__Extract to read__

• • • • • • •

Prior to trial, Darren was examined by Dr. Robert J. Zarzour, an orthopedic surgeon. At the time of the examination, April 29, 1983, Dr. Zarzour observed that Darren had no instability in his neck or looseness, all nerves and blood vessels going to his hands were doing well, he had full range of motion therefore there was no *94 evidence of spinal cord injury. According to Zarzour Darren suffered a ten percent compression fracture of C5; fifty percent compression fracture of C6 and a ten percent compression fracture of C7. Although Dr. Zarzour did not describe any treatment or medication for Darren, in his opinion Darren has a twenty-five percent impairment to the neck and an increased chance of developing arthritis in that area. It was his recommendation that Darren pursue a less strenuous type of work than that which he had been doing, which was body work on automobiles.
Following the testimony, a motion for a directed verdict on the issue of liability as to John Patrick was sustained. Following its deliberation the jury returned a verdict of $5,000 against Patrick in favor of Darren Edwards.
A motion for additur, or in the alternative, for a new trial as to damages was made by Darren Edwards. Following a hearing on the motion, it was denied. Prior to the court's ruling, however, the judge noted "Well, I really feel like the verdict is inadequate, you know. I think it should have been more. But if the verdict had been $100,000.00, I would have let that stood, too. So, I'm not going to interfere with it."
On appeal the appellant contends that it was error to deny an additur or a new trial as to damages as the verdict of the jury is contrary to the overwhelming weight of the evidence and is wholly inadequate and evinces bias and prejudice on their behalf. When the verdict is inadequate and not responsive to the proof, a new trial on damages is appropriate. Powers v. Malley, 302 So.2d 262 (Miss. 1974).
In Dunn v. Butler, 252 Miss. 40, 172 So.2d 430 (1965), we said:
In order to insure the preservation, integrity and vitality of the right to trial by jury, this Court has throughout its history exercised its constitutionally ordained duty to set aside verdicts whenever the jury manifestly failed to respond to reason. This power must be exercised with conscious self restraint and caution, but it must be exercised in a proper case for trial by a jury that will not respond to reason is a denial of the right itself.
In the present case, it is manifest that the jury did not respond to reason, which is the same as saying that the verdict evinces bias and prejudice against appellant.
252 Miss. at 44, 172 So.2d 430.
In the case before us the medical expenses stipulated to totalled $3,672.89. There can be no doubt but that Darren suffered pain and discomfort during the period he was required to wear the "halo" device. Both Doctors Dohn and Zarzour testified his chances of suffering from arthritis in the neck area were increased due to the accident. Both also agreed that Darren should refrain from activities wherein he was susceptible to reinjury of the spine. Dr. Zarzour also believed it best at his age that Darren pursue a less strenuous career other than working on automobile bodies. Darren himself stated his neck at times becomes stiff, tired, and painful.

• • • • • • •

__Supplied data__
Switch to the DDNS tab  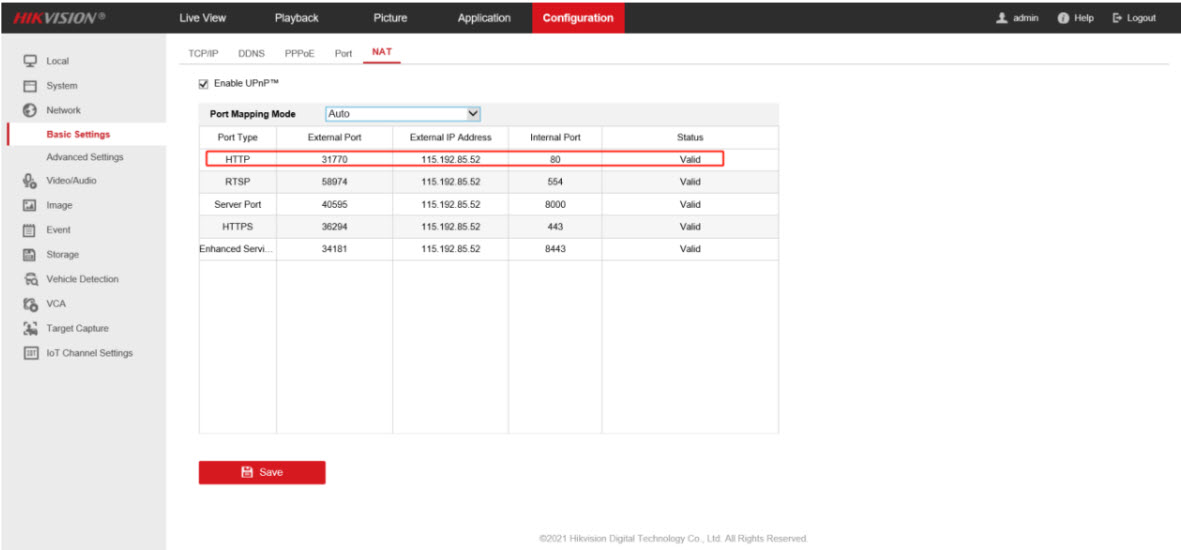(251, 53)
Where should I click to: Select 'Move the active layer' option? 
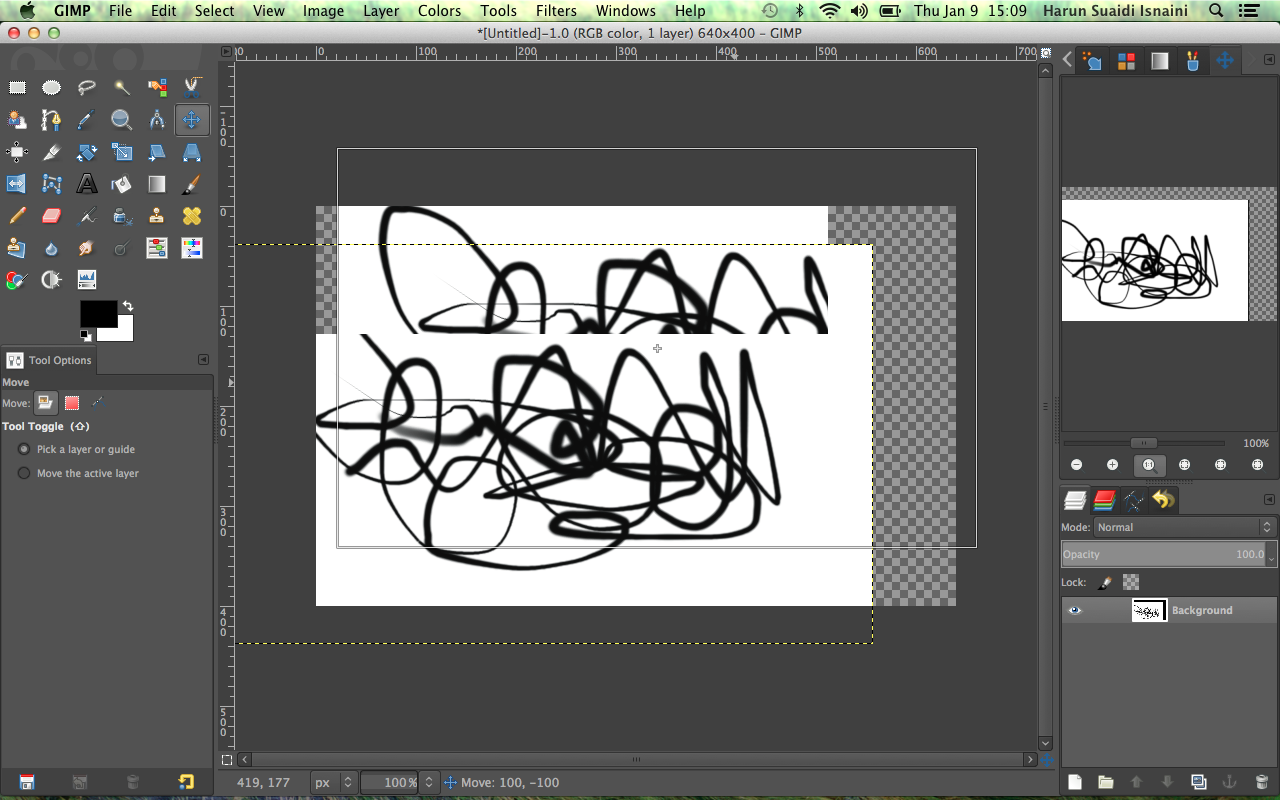(x=24, y=473)
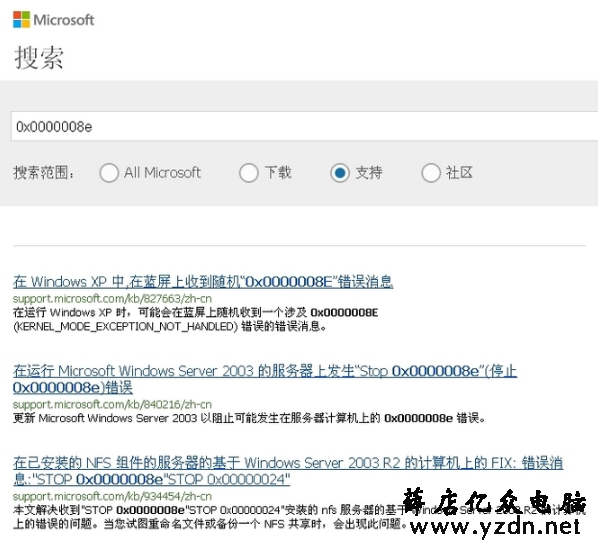Switch search scope to 社区

click(x=431, y=173)
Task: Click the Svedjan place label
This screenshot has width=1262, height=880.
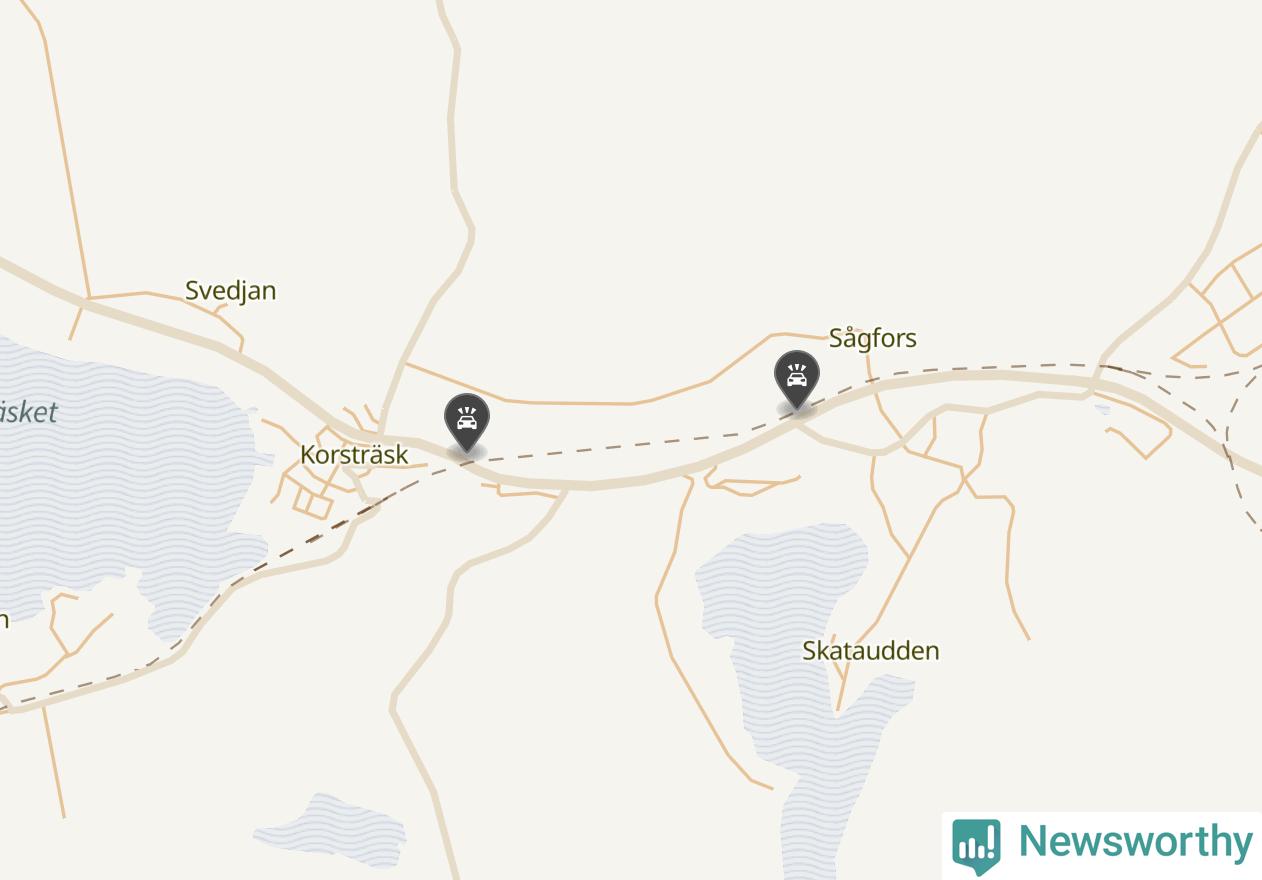Action: tap(231, 291)
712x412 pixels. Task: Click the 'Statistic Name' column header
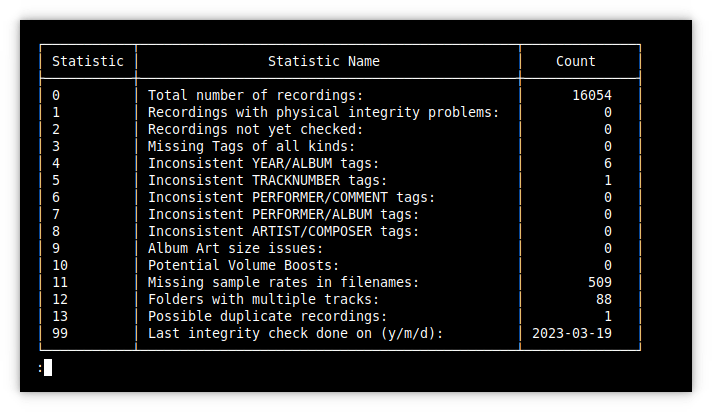324,61
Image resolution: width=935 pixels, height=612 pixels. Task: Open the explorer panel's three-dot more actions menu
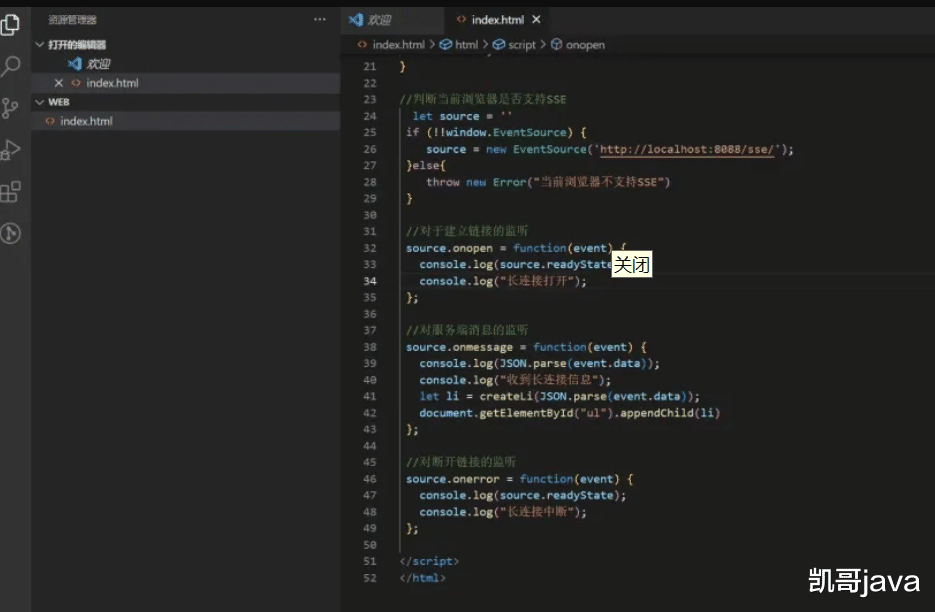pos(319,19)
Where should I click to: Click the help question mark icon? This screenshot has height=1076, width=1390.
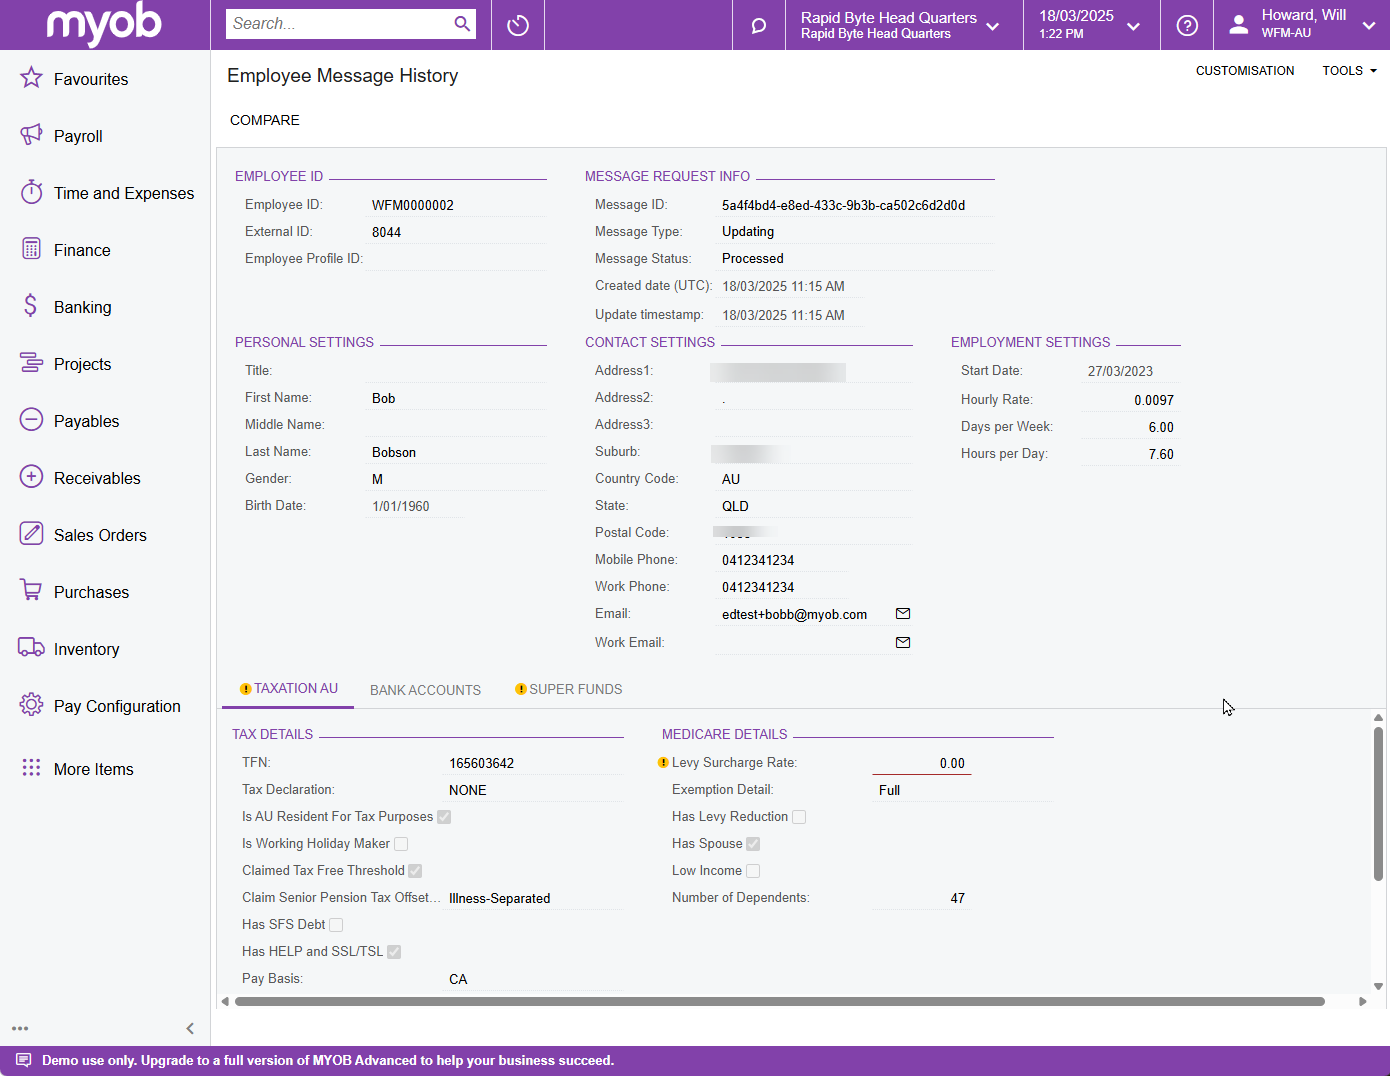pyautogui.click(x=1187, y=25)
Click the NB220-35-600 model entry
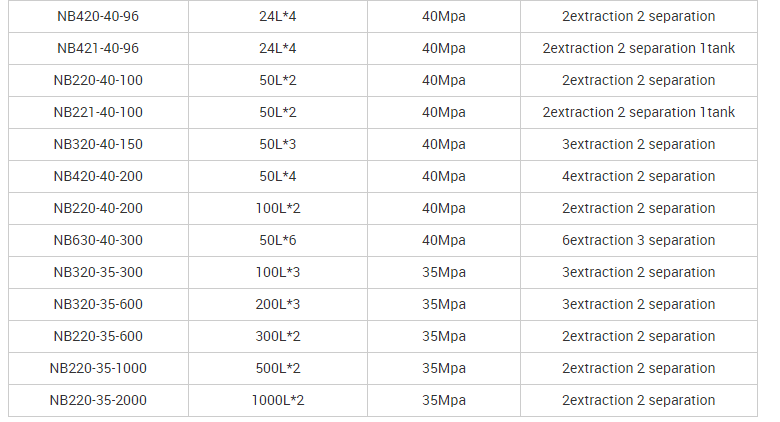This screenshot has height=422, width=780. 98,336
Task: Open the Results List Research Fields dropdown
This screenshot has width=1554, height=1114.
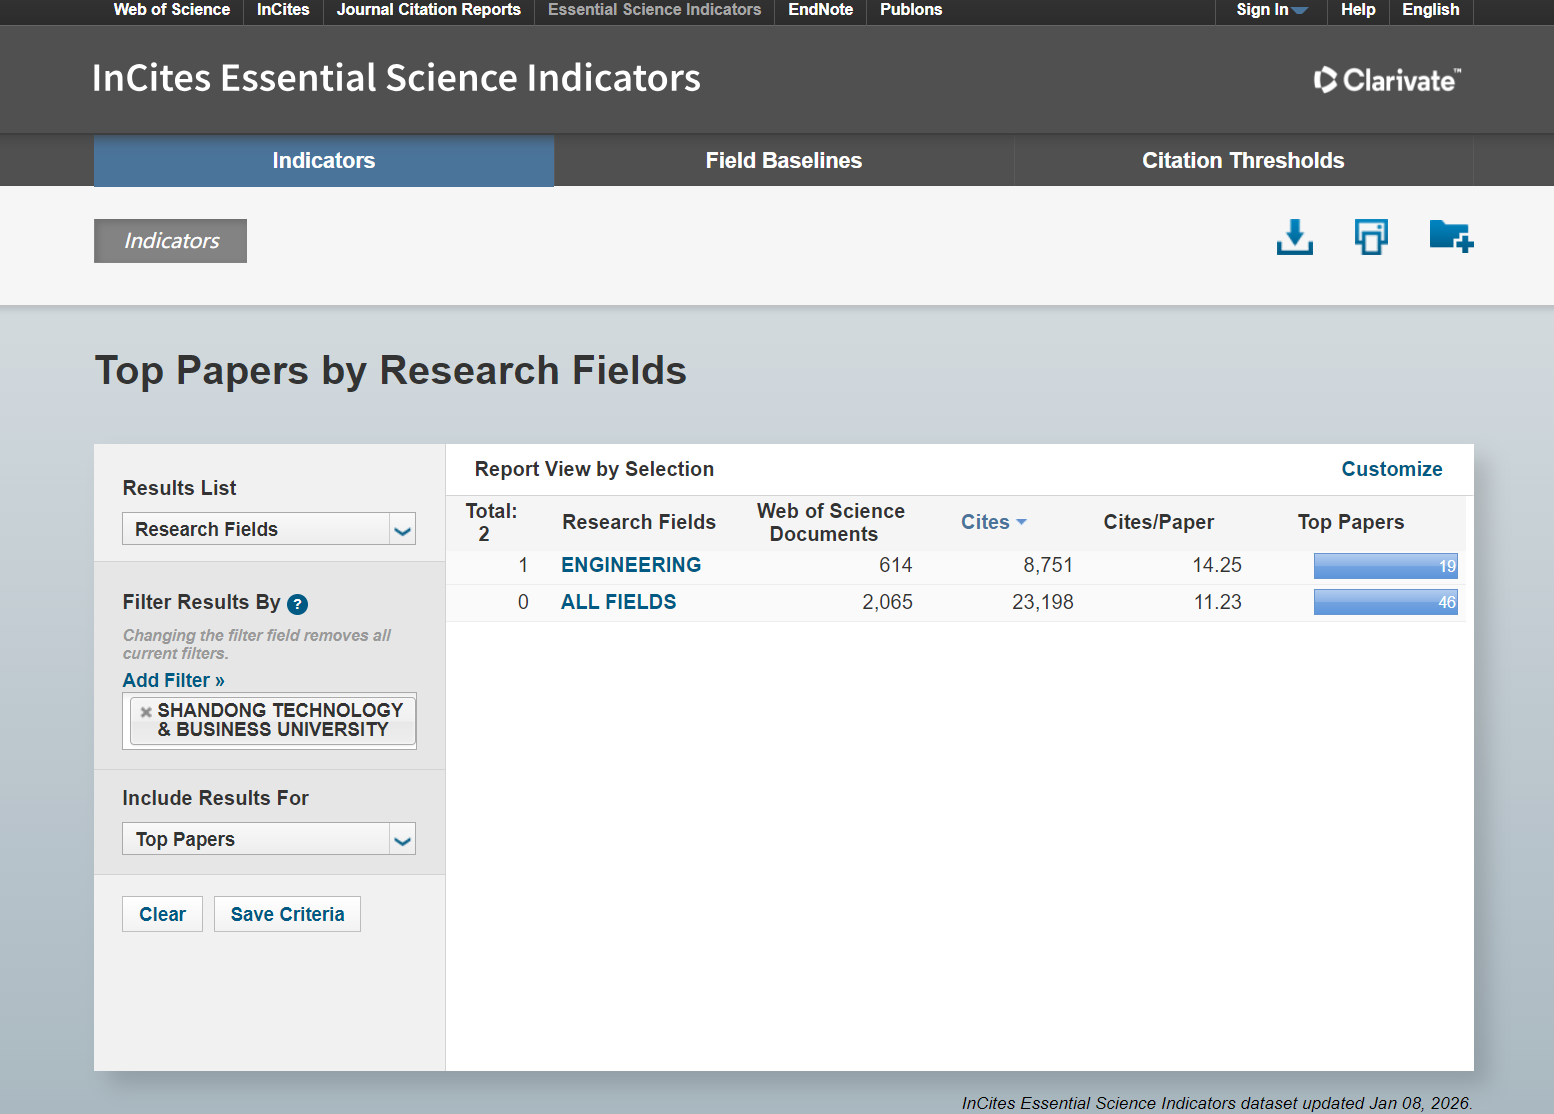Action: pyautogui.click(x=268, y=529)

• • • • • • •

__Prompt 1__
In the court opinion, rewrite the passage from "In the present" to "prejudice against appellant.", substituting "the plaintiff" for "appellant".
__Prompt 2__
Translate this sentence from the court opinion into Spanish: "In the case before us the medical expenses stipulated to totalled $3,672.89."
The material has no connection to the court opinion.

__Output 1__
In the present case, it is manifest that the jury did not respond to reason, which is the same as saying that the verdict evinces bias and prejudice against the plaintiff.

__Output 2__
En el caso que nos ocupa, los gastos médicos estipulados sumaron un total de $3,672.89.